One thing, however, is definite: early on the morning of January 1, the spouse and I depart for six weeks on the Yucatan Peninsula, where we hope to see unfamiliar plants and animals, wander around a 500-year-old city, climb at least one Mayan ruin, and (perhaps) learn to snorkel. After that, who knows what changes there will be?

Monday, December 12, 2016

A slow fall

It has been a long time between posts, what with the winding down of my thirty-year teaching career, the slowing down of my mind and body (which should not have happened this early), and the gradual decline of a family member drawing close to her hundredth year on this planet. While being less observant than usual, I did manage to notice that we had an amazing fall, after a summer so dry that many of us feared that our always-anticipated autumn gorgeousness would skip us this year.

Fall got off to a slow start, with early October still mostly green,


and the second week of November found the color in our local park not much past peak.
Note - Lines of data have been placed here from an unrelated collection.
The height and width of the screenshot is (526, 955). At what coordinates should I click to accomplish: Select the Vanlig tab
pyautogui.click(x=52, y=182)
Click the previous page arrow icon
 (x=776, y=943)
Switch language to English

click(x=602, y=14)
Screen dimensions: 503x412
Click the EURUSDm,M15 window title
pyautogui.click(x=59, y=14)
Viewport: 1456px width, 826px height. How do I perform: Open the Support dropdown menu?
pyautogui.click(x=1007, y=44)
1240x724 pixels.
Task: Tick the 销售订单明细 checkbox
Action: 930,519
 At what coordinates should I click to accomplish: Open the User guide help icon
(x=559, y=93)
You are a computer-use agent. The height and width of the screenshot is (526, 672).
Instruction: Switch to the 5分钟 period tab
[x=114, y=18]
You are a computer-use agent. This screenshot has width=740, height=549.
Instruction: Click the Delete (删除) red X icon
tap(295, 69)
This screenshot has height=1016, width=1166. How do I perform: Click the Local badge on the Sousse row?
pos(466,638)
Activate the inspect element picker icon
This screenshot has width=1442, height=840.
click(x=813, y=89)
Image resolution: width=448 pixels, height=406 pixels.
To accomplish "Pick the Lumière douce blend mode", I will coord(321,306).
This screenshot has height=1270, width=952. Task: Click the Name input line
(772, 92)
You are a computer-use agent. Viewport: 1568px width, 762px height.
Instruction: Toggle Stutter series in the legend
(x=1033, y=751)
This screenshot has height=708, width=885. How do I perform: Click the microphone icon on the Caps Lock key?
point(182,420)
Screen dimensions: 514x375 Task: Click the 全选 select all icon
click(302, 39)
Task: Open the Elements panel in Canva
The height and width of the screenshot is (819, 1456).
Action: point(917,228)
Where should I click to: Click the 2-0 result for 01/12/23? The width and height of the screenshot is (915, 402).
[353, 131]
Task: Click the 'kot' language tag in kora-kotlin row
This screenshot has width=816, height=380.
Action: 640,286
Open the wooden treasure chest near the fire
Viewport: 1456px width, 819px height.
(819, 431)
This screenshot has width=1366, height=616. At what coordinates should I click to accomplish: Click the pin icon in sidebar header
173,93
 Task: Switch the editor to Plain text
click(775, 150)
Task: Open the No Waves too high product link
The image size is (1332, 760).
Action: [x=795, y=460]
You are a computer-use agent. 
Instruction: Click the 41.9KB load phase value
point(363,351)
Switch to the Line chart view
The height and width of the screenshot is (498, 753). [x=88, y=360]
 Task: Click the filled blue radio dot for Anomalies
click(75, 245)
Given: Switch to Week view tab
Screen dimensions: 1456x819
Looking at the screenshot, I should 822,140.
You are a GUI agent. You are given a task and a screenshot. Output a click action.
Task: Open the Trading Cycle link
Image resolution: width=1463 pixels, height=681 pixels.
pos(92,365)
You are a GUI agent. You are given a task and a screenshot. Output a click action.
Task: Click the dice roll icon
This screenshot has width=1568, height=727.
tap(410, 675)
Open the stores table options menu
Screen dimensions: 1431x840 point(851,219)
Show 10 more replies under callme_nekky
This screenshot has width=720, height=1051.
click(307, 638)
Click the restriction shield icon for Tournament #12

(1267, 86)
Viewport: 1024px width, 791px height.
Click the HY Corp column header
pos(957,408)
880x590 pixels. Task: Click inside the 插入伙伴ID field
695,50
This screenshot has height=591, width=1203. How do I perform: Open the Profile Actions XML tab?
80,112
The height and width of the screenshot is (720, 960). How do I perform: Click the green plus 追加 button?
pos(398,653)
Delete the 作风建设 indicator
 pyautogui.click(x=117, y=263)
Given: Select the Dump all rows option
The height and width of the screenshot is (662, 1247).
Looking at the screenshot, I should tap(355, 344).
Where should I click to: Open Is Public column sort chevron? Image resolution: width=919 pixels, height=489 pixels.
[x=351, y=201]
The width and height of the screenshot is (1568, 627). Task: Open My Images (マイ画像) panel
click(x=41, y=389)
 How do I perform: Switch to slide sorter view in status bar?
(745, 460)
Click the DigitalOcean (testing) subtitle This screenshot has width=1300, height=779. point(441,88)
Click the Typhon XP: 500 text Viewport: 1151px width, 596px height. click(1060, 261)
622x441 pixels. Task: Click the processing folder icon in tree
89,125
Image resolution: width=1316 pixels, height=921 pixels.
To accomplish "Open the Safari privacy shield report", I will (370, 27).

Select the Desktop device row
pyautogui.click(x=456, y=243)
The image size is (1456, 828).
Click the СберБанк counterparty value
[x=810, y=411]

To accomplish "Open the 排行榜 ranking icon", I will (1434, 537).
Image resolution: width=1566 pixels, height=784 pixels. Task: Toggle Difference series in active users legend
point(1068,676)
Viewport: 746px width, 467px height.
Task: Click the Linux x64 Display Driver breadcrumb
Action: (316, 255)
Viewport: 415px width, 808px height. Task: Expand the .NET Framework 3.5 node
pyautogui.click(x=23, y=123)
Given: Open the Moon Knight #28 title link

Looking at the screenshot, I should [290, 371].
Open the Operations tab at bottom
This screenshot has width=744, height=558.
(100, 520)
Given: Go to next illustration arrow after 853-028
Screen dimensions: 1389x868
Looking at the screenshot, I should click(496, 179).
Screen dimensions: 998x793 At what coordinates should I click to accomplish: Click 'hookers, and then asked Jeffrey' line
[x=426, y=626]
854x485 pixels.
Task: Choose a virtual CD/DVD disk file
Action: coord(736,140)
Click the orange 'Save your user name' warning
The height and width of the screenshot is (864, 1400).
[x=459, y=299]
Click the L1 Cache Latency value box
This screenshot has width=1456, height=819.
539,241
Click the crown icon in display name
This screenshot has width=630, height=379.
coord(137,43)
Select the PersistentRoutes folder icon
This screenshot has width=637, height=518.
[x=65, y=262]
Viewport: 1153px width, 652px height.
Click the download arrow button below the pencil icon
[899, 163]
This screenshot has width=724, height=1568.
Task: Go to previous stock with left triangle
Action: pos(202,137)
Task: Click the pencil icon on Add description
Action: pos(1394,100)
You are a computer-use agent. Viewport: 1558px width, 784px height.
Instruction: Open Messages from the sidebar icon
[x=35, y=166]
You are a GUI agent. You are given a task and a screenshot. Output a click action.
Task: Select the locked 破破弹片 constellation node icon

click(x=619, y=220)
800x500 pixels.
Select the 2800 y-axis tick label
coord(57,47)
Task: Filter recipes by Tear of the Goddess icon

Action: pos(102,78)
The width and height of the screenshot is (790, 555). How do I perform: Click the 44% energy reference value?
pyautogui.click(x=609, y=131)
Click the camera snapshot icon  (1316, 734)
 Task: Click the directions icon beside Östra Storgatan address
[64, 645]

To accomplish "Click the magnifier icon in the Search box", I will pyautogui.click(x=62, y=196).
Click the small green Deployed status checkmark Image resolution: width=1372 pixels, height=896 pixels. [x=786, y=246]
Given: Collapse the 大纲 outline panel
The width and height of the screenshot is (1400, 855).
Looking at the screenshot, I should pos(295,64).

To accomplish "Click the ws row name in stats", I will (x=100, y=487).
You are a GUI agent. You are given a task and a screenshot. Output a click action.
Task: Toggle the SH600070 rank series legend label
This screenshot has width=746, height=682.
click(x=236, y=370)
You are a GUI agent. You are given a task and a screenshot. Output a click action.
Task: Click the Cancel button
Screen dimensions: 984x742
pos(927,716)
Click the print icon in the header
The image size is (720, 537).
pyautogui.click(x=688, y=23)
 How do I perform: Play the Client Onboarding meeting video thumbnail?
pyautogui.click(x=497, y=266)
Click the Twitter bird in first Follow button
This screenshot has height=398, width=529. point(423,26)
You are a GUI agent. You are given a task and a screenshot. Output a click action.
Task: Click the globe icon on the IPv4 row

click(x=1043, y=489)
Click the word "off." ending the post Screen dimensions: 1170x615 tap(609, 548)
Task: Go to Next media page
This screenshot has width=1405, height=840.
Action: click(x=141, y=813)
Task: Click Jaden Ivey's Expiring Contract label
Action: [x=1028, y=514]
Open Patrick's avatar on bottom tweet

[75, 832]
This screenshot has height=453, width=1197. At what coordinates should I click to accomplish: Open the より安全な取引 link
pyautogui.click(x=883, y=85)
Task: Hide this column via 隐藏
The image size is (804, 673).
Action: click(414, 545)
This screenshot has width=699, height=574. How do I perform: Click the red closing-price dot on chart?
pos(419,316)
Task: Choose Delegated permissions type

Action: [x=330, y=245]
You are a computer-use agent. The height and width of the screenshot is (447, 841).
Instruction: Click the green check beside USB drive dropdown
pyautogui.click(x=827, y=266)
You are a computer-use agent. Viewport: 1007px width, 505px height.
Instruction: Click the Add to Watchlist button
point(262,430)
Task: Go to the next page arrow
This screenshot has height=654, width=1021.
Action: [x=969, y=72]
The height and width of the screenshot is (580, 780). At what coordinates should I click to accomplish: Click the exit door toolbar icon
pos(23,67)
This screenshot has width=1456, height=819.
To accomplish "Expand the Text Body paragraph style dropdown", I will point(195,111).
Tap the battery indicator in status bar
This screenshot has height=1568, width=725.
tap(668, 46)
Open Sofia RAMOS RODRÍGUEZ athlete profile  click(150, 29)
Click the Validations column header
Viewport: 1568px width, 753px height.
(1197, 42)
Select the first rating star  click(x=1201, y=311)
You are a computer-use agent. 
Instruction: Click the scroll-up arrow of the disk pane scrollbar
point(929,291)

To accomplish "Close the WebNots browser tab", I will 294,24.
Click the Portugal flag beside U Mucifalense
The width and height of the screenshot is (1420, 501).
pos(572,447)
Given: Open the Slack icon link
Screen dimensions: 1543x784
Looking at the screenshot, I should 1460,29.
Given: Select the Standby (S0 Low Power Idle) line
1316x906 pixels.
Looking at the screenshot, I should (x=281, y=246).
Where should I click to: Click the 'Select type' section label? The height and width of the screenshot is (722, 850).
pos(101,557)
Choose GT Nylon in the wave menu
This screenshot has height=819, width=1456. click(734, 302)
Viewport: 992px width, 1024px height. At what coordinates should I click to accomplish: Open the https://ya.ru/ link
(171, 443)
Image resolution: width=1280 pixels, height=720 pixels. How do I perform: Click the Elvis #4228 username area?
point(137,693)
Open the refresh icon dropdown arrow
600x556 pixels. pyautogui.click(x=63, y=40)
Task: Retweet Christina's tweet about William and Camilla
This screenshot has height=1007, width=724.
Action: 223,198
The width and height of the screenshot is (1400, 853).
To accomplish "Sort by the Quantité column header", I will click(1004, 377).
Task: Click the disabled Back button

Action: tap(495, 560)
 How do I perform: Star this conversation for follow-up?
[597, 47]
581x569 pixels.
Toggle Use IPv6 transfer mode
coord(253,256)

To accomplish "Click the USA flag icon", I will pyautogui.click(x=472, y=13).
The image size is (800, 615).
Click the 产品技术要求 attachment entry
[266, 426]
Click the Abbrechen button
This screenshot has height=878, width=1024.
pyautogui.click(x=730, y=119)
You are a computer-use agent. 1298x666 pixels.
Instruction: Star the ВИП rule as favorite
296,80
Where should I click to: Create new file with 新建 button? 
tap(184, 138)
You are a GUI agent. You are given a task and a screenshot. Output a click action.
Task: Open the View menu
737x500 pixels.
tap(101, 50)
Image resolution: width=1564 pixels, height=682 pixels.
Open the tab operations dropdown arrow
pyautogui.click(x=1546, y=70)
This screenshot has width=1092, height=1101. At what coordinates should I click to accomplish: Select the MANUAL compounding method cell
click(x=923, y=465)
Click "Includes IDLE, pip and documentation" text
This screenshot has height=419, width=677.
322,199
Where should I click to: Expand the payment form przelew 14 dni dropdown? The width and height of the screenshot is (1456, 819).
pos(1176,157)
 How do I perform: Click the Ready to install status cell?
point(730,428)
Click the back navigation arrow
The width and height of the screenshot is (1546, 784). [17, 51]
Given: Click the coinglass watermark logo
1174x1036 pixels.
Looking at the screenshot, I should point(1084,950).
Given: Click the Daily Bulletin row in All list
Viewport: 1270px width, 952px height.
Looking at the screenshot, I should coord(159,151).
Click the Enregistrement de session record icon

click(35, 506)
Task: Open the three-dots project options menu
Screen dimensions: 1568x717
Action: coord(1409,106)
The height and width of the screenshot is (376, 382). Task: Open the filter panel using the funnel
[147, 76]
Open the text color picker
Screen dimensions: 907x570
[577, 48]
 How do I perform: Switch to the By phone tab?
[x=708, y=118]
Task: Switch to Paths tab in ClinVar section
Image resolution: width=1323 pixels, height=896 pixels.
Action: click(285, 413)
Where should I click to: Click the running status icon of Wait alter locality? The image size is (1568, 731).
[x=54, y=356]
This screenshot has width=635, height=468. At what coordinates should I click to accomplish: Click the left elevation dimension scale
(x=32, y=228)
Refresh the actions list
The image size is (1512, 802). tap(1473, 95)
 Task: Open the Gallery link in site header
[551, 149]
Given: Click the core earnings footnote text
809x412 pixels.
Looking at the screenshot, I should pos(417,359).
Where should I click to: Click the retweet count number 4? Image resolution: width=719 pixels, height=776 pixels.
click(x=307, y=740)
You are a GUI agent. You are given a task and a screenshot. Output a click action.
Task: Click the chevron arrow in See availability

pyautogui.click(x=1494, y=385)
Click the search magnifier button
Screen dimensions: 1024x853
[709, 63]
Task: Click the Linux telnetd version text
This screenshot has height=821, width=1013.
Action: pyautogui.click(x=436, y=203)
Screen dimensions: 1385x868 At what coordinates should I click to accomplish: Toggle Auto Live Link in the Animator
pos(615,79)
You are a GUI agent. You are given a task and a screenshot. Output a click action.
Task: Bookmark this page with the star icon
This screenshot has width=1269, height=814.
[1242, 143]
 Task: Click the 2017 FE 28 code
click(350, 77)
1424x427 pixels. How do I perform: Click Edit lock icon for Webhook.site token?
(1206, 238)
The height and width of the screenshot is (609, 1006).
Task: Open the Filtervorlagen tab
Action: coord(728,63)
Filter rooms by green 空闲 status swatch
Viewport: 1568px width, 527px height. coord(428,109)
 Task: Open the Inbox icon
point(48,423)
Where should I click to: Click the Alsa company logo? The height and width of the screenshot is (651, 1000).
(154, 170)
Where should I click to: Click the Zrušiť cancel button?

(Yes, leaf-strewn paths are a favorite thing.) It was only last week, as final exams ended, that I noticed that the trees were finally bare, and the sycamore bark was doing its winter thing of catching all the available light, dazzling us until the leaves start to bud again in a few months.

There is probably a metaphor there (as is generally the case when English majors ponder The Meaning of Things). At twenty, life seemed a race to get somewhere as soon as possible because, if one waited too late (twenty-nine or so), life was a long, sad slog to the end. Anything important had to be done early because a passionate life seemed possible only for a very limited number of years. The English Romantics, subject of much of my early academic training, were mostly done by the time they were thirty-five (and several were actually dead, or nearly so), so living into old age was not a particularly attractive prospect. Yet, forty years on, here I am.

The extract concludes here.